Exercise details -
Report every line in the listing below that contains the string "pyautogui", where uppercase and lowercase letters must match.

Supplied data -
______________________________

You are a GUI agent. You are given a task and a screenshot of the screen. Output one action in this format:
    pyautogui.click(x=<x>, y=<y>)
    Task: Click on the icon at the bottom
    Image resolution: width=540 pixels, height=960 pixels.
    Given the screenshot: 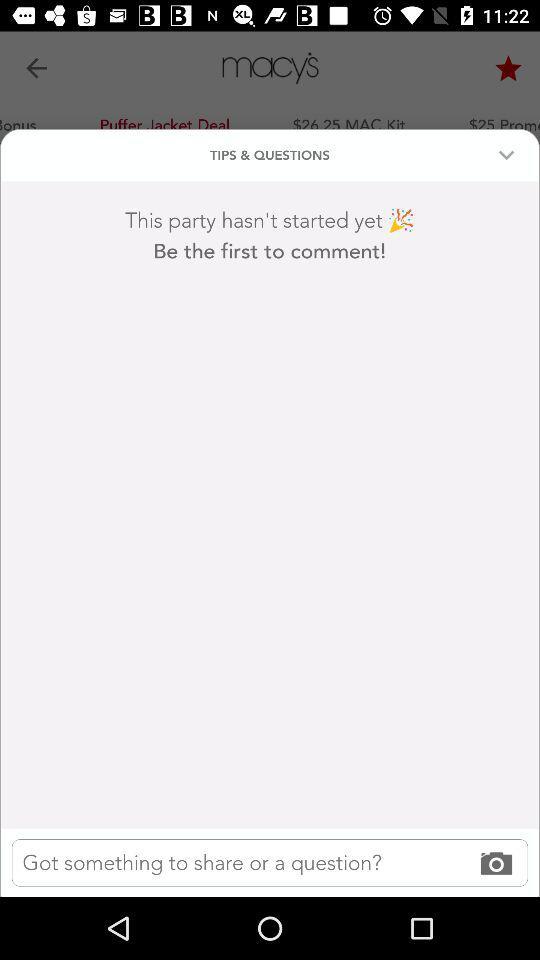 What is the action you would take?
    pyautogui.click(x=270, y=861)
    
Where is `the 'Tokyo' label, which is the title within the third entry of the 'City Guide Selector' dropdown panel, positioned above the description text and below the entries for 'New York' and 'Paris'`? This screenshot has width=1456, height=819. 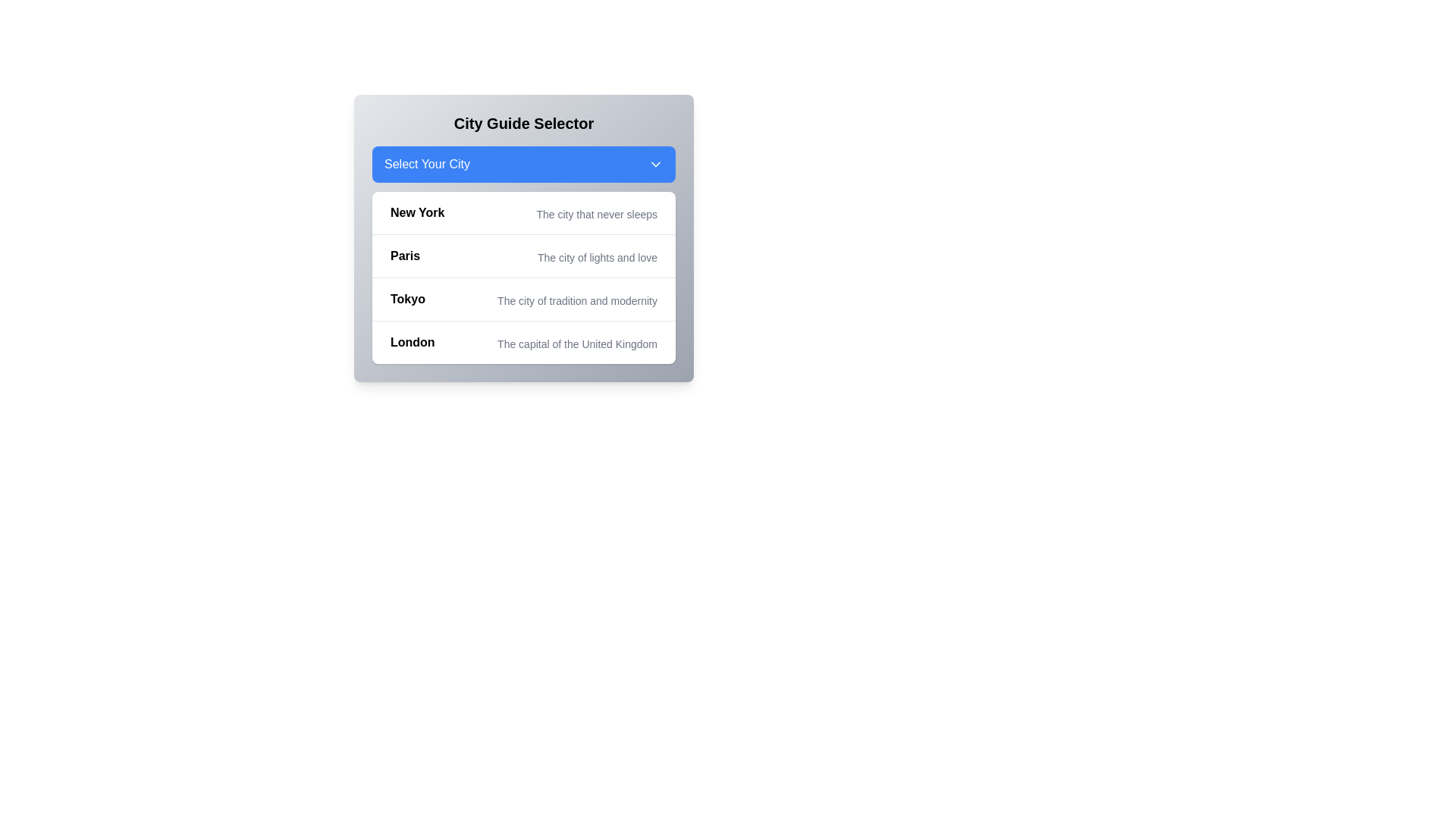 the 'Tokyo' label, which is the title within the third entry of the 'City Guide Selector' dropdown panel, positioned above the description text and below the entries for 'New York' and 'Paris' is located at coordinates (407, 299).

______________________________

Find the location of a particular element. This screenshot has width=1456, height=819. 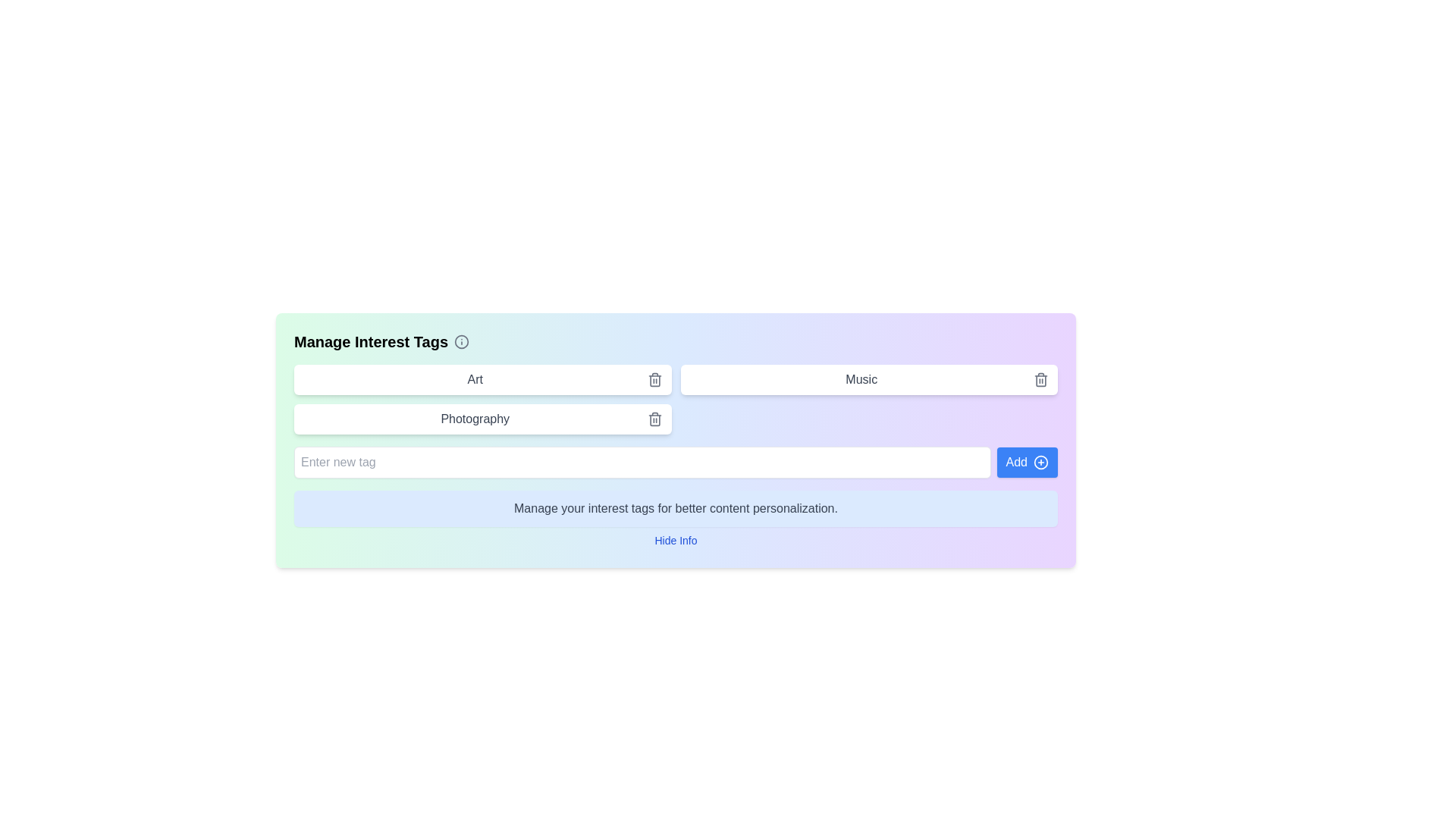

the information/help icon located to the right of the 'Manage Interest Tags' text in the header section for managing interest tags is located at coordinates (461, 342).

______________________________

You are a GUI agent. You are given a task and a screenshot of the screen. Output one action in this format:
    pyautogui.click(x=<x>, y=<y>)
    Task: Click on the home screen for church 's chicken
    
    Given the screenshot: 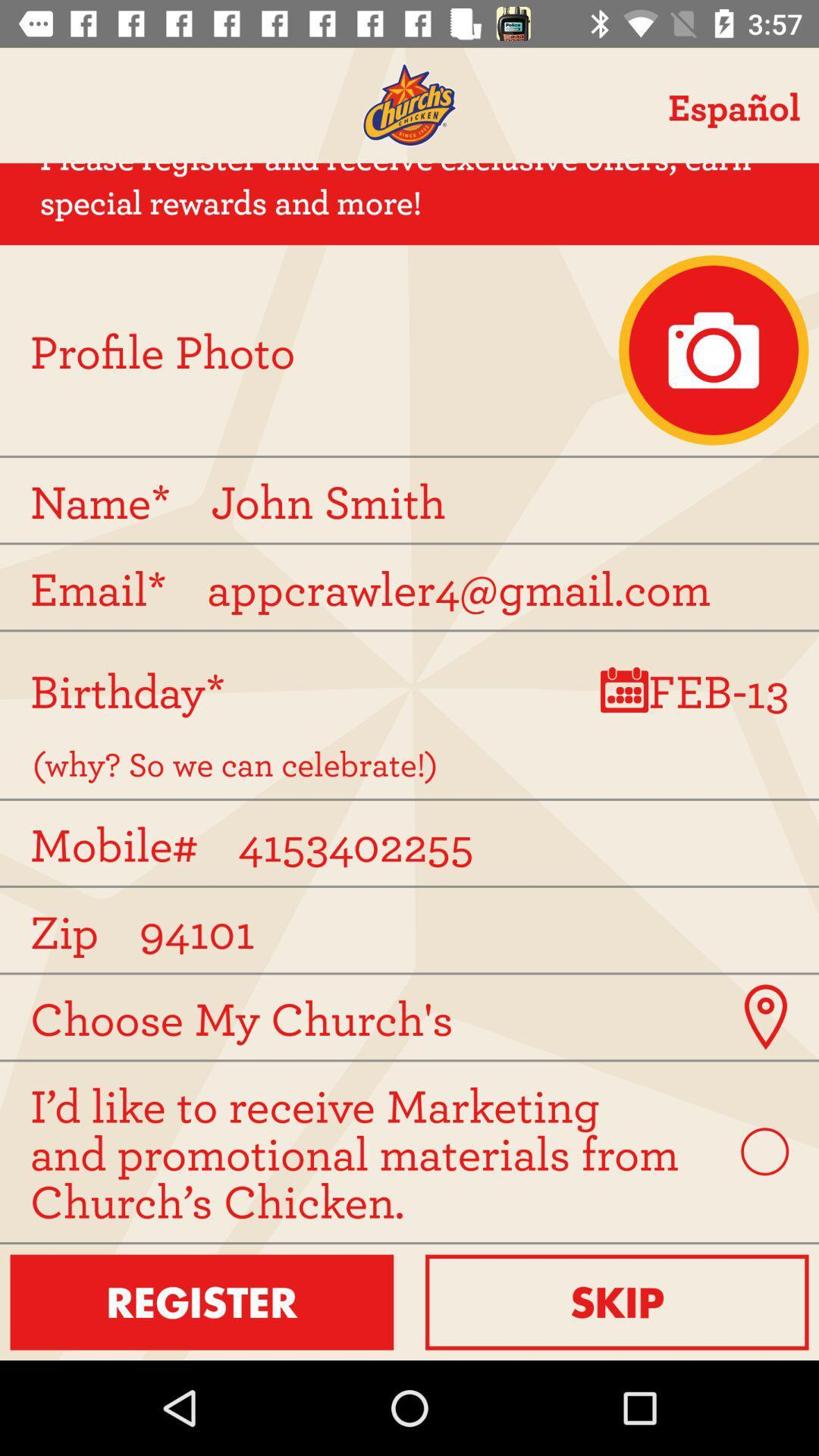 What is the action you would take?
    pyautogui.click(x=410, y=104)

______________________________

Result of the exercise -
    pyautogui.click(x=<x>, y=<y>)
    pyautogui.click(x=270, y=861)
    pyautogui.click(x=<x>, y=<y>)
    pyautogui.click(x=410, y=104)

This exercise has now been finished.